* ETCHES *
Monday, October 20, 2008
dear bloggy..
i tink my 18th birthday was more of a disaster than a blessing..
cos well, i didnt get to celebrate it wif ALL my friends..and then my plans with my family were cocked up..
so well..
in the end, nth went as expected..
firstly, i was supposed to meet mus at 10.30 and to wake him up at 9..
and i called him from 9 to god-noes-when...and guess wat..he woke up at 11! URGH! WTF!
cos his fon was on silent mode..so well..everything just cocked up from then..cos he cant mit me at newton cos his cuzs were ard..den change to bugis..and i had to wait again..*I HATE WAITING OKAY!* and he finally arrived..
managed to spend SOME time with him..which oni constitutes of less than an hour..after waiting for MORE THAN 2 HRS! URGH! *okay..i am sorry i am spilling everyting out..but i am just damn pissed off..and haf to tell everything from the start..*
he gave me my bdae pressie which i appreciate alot..and...*drumroll pls* he asked me to be his gal..
ohkay..well..dat was supposed to be the highlight of the day..and yeah..i was expecting it..so well, i accepted..i still love him..and i do..i cherish him alot! but i hate watever happened on my bdae.
and aft dat, we ate some snacks and drank sum drinks..and then i am otw home..
see..how boring was my bdae...
and i got home..and daddy was in a fit..he said i cocked up the plans cos i went to met mus..tp SORRY SIKIT EH. u said we are gg out in the late aftnn. i was back ard 3 okay.. and becos i cocked things up, our earlier plan to go out together as a family was scrapped.
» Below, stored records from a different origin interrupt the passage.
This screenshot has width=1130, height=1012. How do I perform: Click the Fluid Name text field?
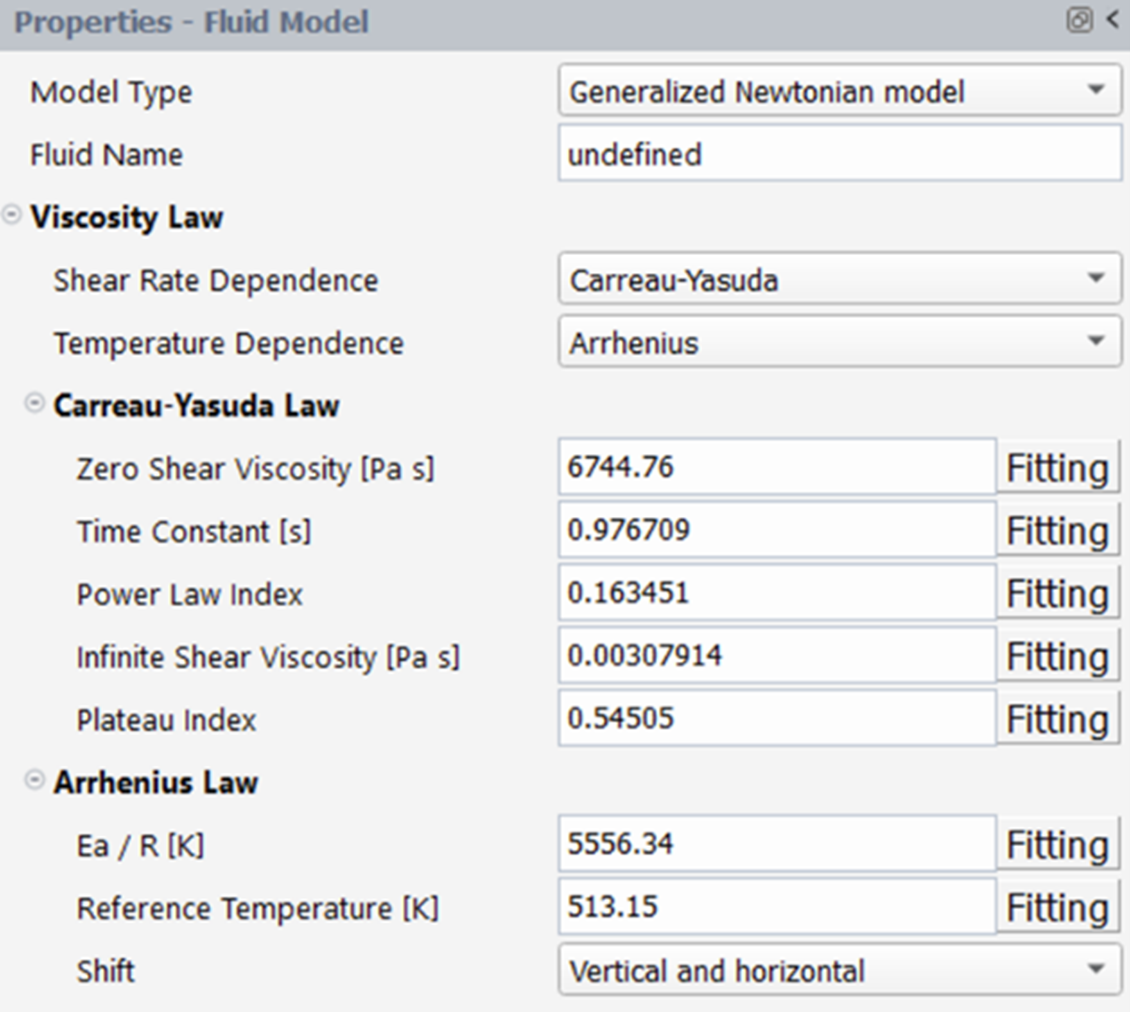(839, 155)
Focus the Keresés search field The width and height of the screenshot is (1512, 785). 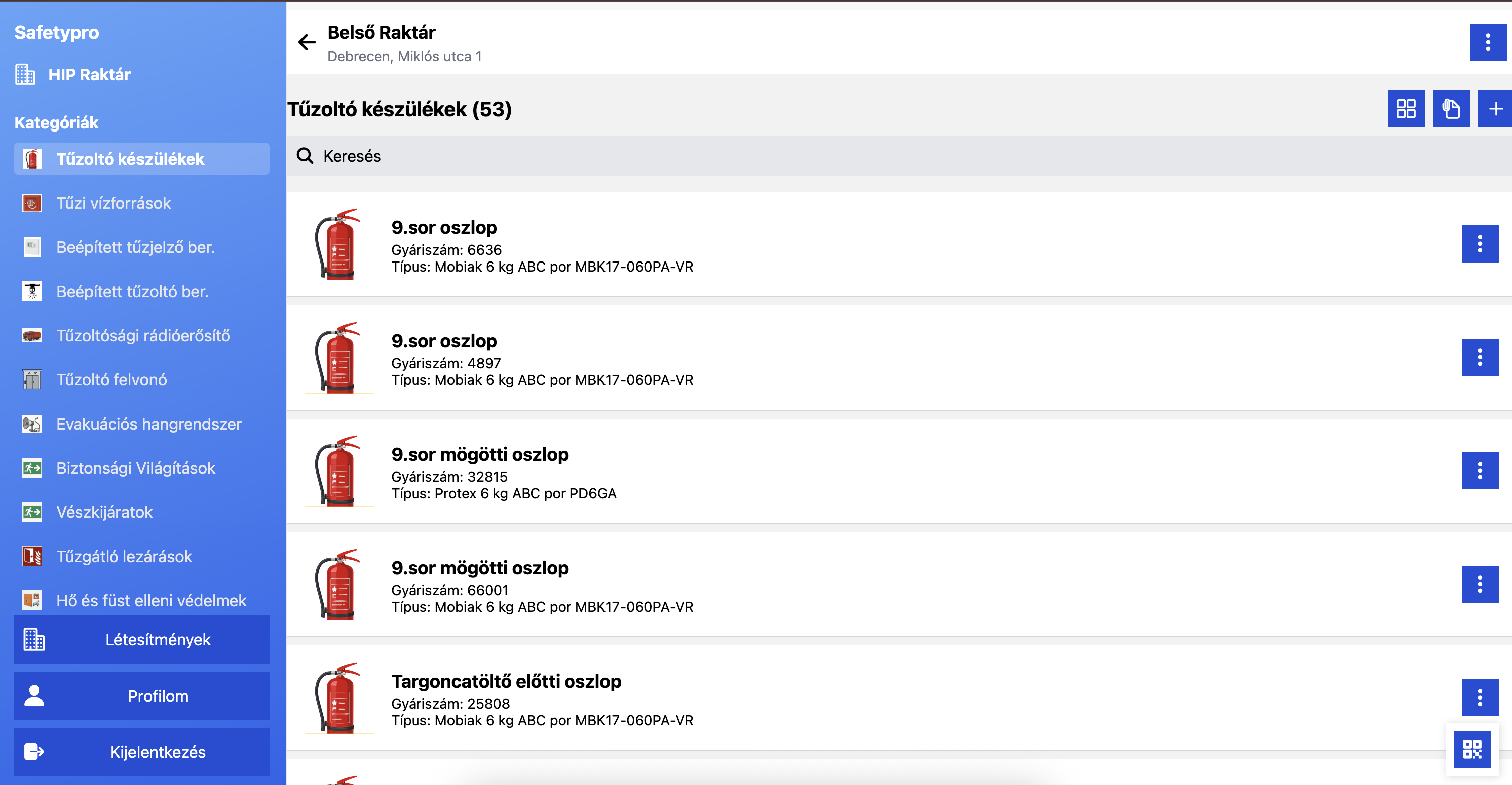898,156
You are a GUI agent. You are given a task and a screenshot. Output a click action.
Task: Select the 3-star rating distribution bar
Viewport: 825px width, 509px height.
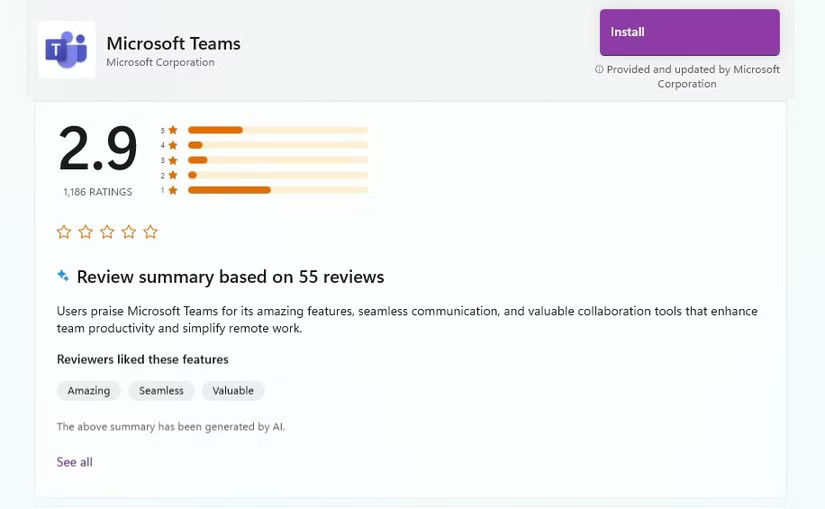(277, 160)
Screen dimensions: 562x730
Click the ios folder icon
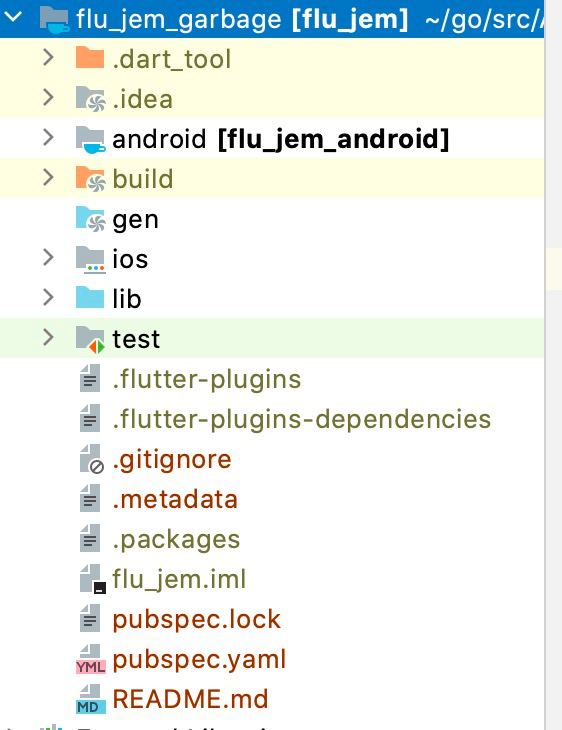90,259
IMAGINE DAT!! u expect to celerate wif all ur loved ones but it was cancelled due to mommy working..and den..to celebrate wif oni my family was also SCRAPPED DUE TO A STUPID REASON!
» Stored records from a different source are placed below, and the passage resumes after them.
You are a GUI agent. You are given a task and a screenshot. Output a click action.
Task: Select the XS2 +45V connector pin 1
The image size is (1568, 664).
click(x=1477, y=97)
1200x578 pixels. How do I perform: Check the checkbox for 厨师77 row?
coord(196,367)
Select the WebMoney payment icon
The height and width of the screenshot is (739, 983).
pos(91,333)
so who didnt cry? tell me. tell me who wouldnt? my prepaid ran low so i cudnt get any msgs. and i dunnoe who cared enuf to send me msgs. so it just took a toll on me and i started to cry badly. i called yan, who didnt pick up. called aqilah, engaged, cant call the rest of my besties cos firstly, i didnt get their msgs so i dunnoe whether they rmbrd..if they dun, and i called, they'll feel bad..and i dun want that to happen..so well..i tried to call suf lar..and she didnt pick up..so well...i just gave up and called abg mamat..
which resulted in me just crying non-stop.
abg mamat: kenape adik nangis?
me: psl everything cocked up.
abg: tkpelah. esok leh celebrate dgn abg pe..
me: cried. *like hello. i am busy. i cant celebrate animore. and well, i want to celebrate wif everyone not wif u oni dammit.*
abg: nape nangis niiiii? esok jumpe abg k.
me: and i blew up! i practically screamed into the fon. kenape asik adik kene jumpe abg? y must i be the one to go to u. not the other way ard. all friends are the same. time susah, cari adik and yeah. i try like hell to come and mit u guys. then time i am crying like shit ni. tkde org nk jumpe adik. if u fucking love me kan, like every faggot says, ape kate come down to sch tmr, sit in front of my classroom door and wait for me?! too diff to prove u love me?! well. if u cant even pick up ur balls to meet me, forget dat i am ur sister.
abg: WHY ARE U LIKE THIS? WHY CANT U JUST SAY IT TO ME NICELY?
me: cos u are blardy stupid to say such a stupid, insensitive thing when i am already in this mood.
abg: OKAY. DEN TMR I MEET U IN SCH AT WAT TIME? 5.30? OKAY I'LL BE THERE.
and he hang up.
see? dat was dat...and i was still crying when i got another foncall..by sufy..but anum answered..ahahx..and yeah.. i was trying to not show i was crying tp bile sufy angkat i started to cry VERY BADLY that she got worried and pass to zaya ..ahahx...she tot it was becos of mus..tp mus tk pape pun...and well..i told the whole story..so, all of them came to my house...i tot it was oni anum , zaya and sufy..rupe2 nye the whole bp gang...they sang me a bdae song and they got me chocolates..ahahx..*THANKS K KORG! U GUYS MADE ME SMILE INSTEAD OF CRYING! hehe..*
actually i cried when sufy picked up the fon cos i didnt expect her to call..since kite mcm silent treatment kan..and well..when i called, though she didnt pick up, she actually called back to noe why i called..so well..mcm dulu lar..before kite tk bbl..hmmm..simply ckp eh..i am happy die bbl dgn aku..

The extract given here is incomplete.